286c8cb04bda · on Sept 28, 2013

  $ uname -s
  Darwin
  $ type seq
  seq is /usr/bin/seq

The man page says --

The seq command first appeared in Plan 9 from Bell Labs. A seq command appeared in NetBSD 3.0, and ported to FreeBSD 9.0. This command was based on the command of the same name in Plan 9 from Bell Labs and the GNU core utilities. The GNU seq command first appeared in the 1.13 shell utilities release.

webhat · on Sept 28, 2013

    So the moral of the story is that Python makes it simple and elegant to write stream-processors on line-buffered data-streams.

I thought every language had this or a similar method as a best practice when processing 'large' files.

jlujan · on Sept 27, 2013

Another nitpick. The article doesn't specifically say text file. Who is to say it has newlines at any reasonable spacing. Why is this front page.

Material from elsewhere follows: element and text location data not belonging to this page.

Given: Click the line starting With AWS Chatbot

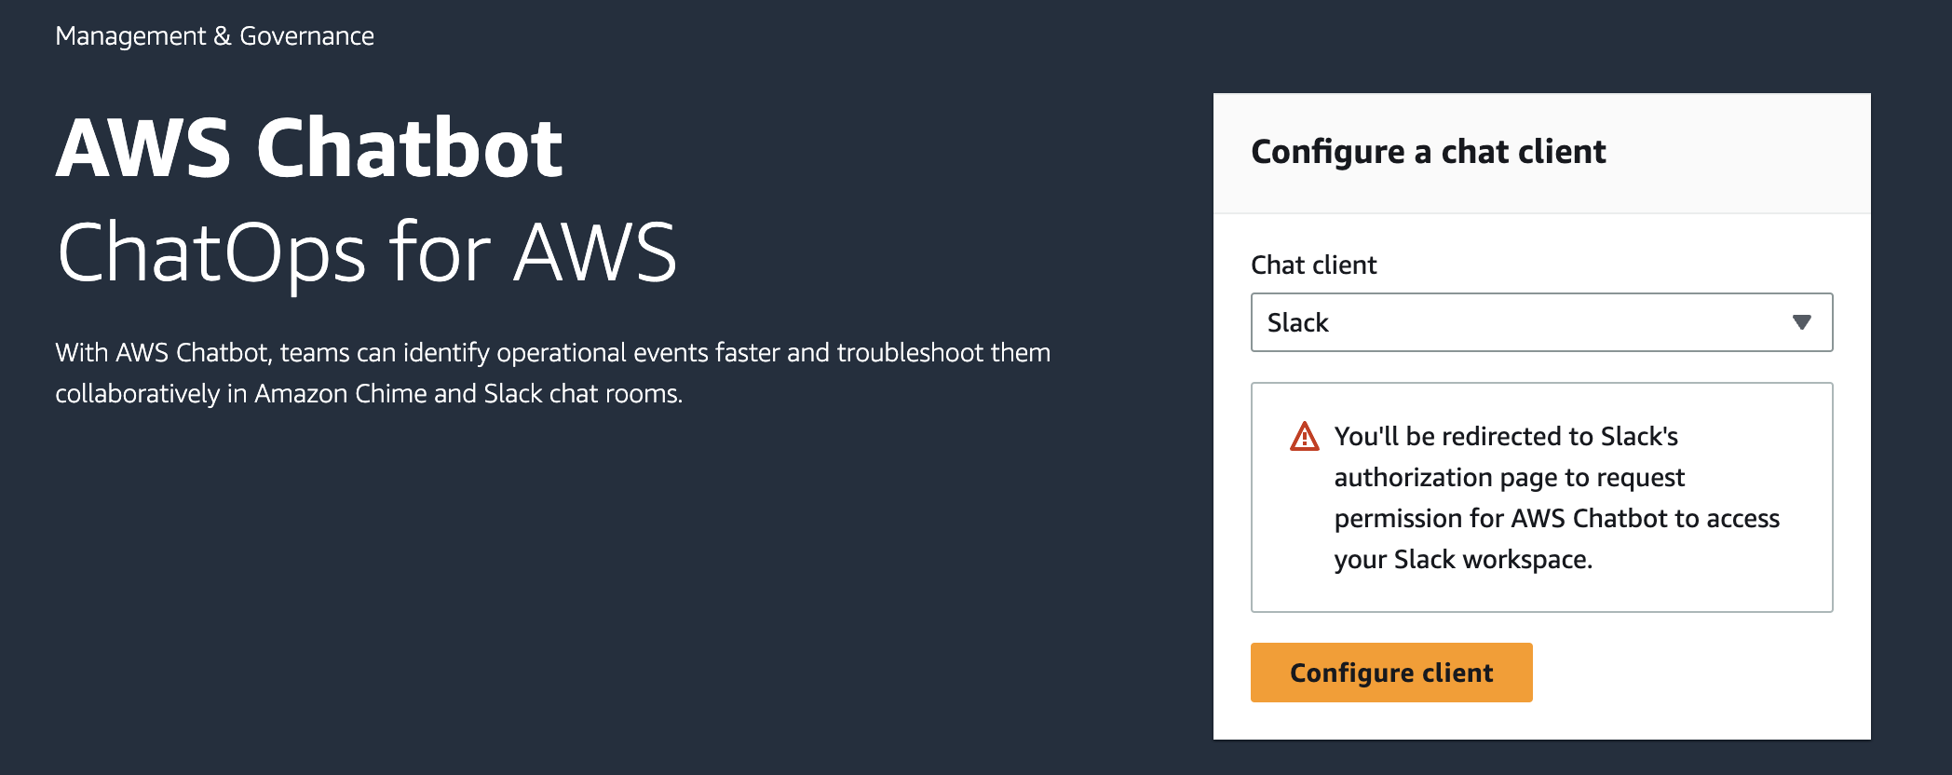Looking at the screenshot, I should click(552, 352).
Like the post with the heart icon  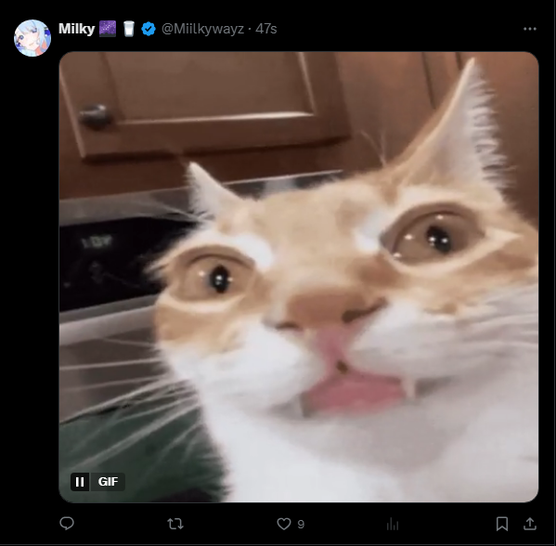(284, 524)
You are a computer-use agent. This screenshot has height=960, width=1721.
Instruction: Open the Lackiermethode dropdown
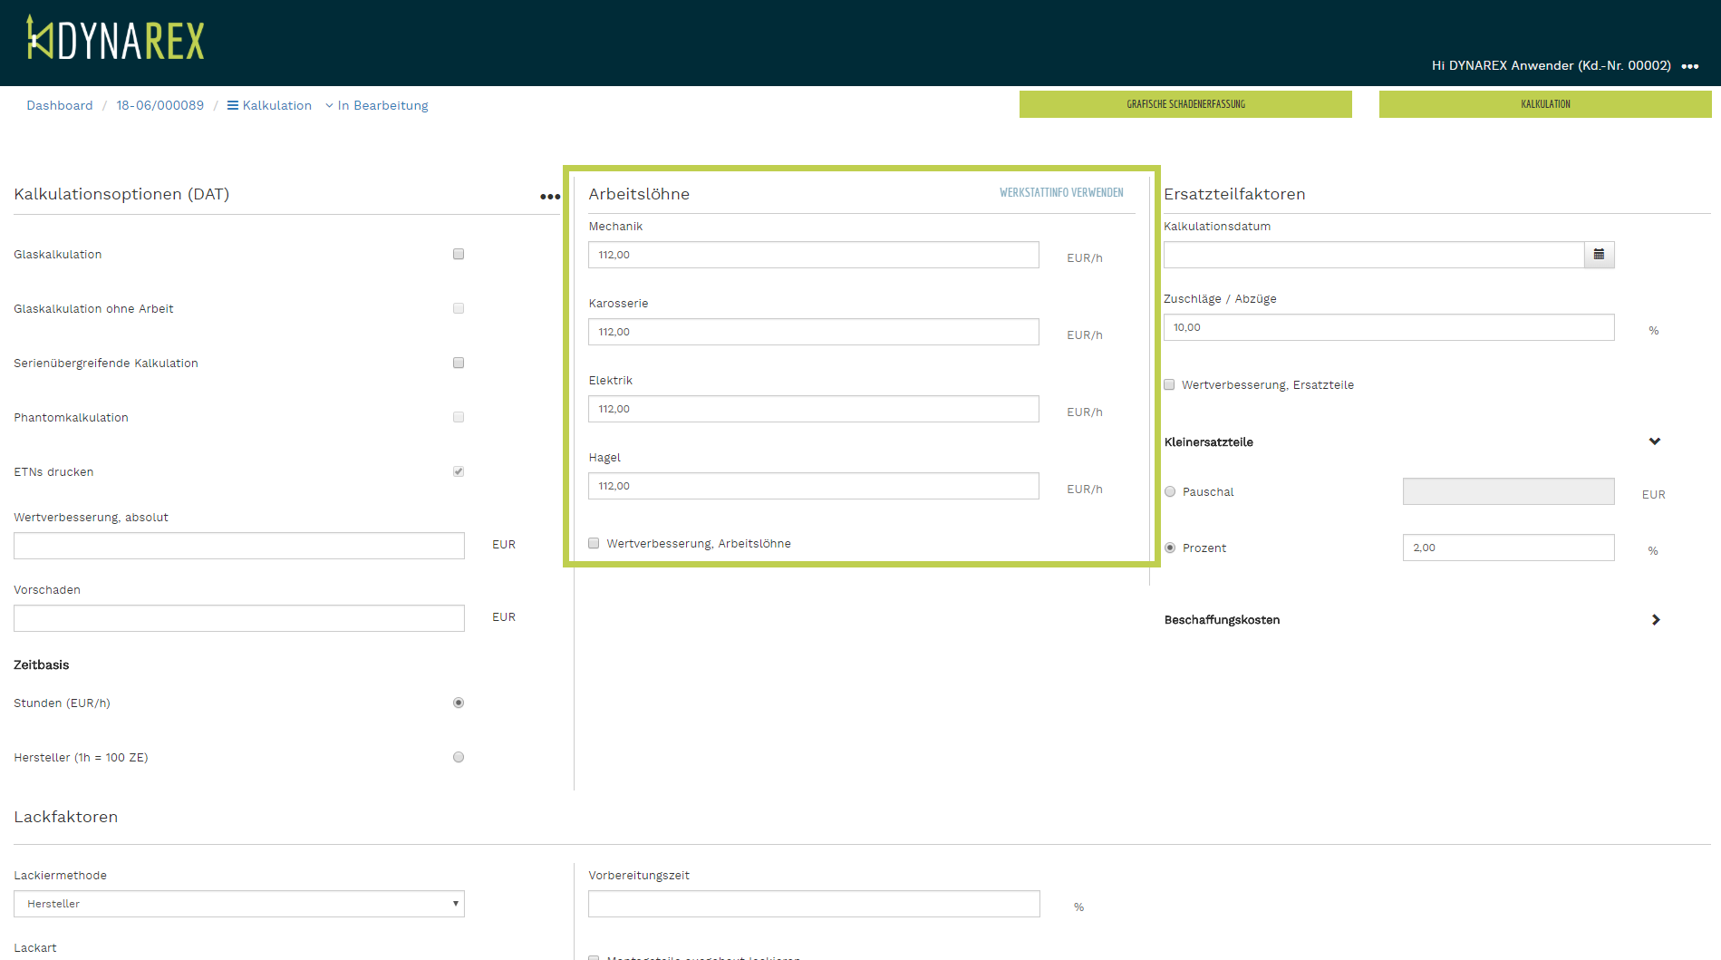(x=239, y=904)
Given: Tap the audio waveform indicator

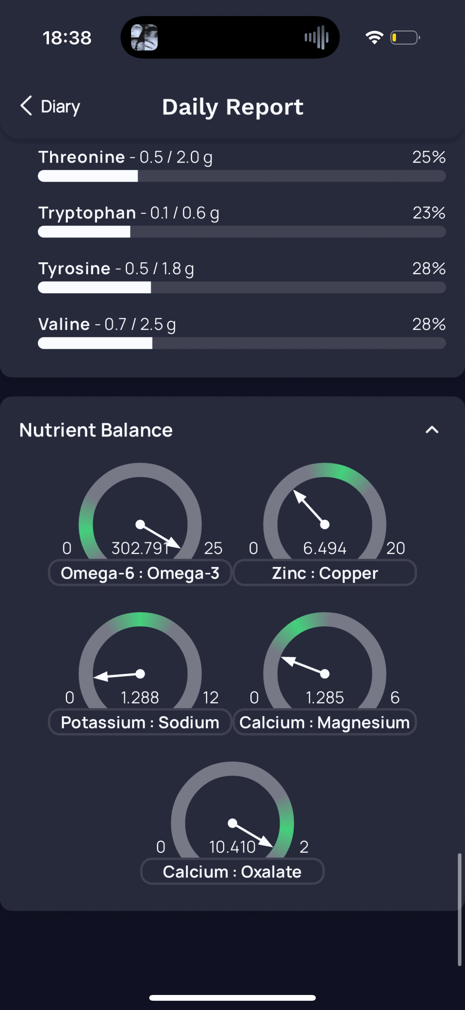Looking at the screenshot, I should pyautogui.click(x=316, y=37).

samspenc · on Sept 27, 2013

Very interesting. This is how Hadoop streaming handles file I/O as well.

keypusher · on Sept 28, 2013

This is why you don't ask programming questions to LinkedIn.

wfunction · on Sept 28, 2013

How in the world is this "faster" as stated?

Eiwatah4 · on Sept 28, 2013

If you read the whole file, then process that file, the program first blocks on disk I/O for the time it takes to read the file, then it blocks the CPU for the time it takes to process it.

By streaming the data, you can do both at the same time. (The OS will already fetch the next line from the disk while you are still processing the previous one.)

pyre · on Sept 28, 2013

If you're processing something one line at a time, and outputting something based on each line, then you don't need to read-and-process the entire file before printing everything out.

Other than that, it's more memory efficient.

wfunction · on Sept 28, 2013

That's not "faster" (i.e. it doesn't take less time to run), it just has less delay from when it send back the first piece of output.

pyre · on Sept 28, 2013

As part of a larger system, removing the delay can cause other parts of the system to do their processing in parallel. While this doesn't reduce the amount of time that it takes that piece of the pipeline to run, it will reduce the total runtime of the system.

It can also be faster if you're searching for something in the file, because you can short-circuit reading the rest of the file when you find it.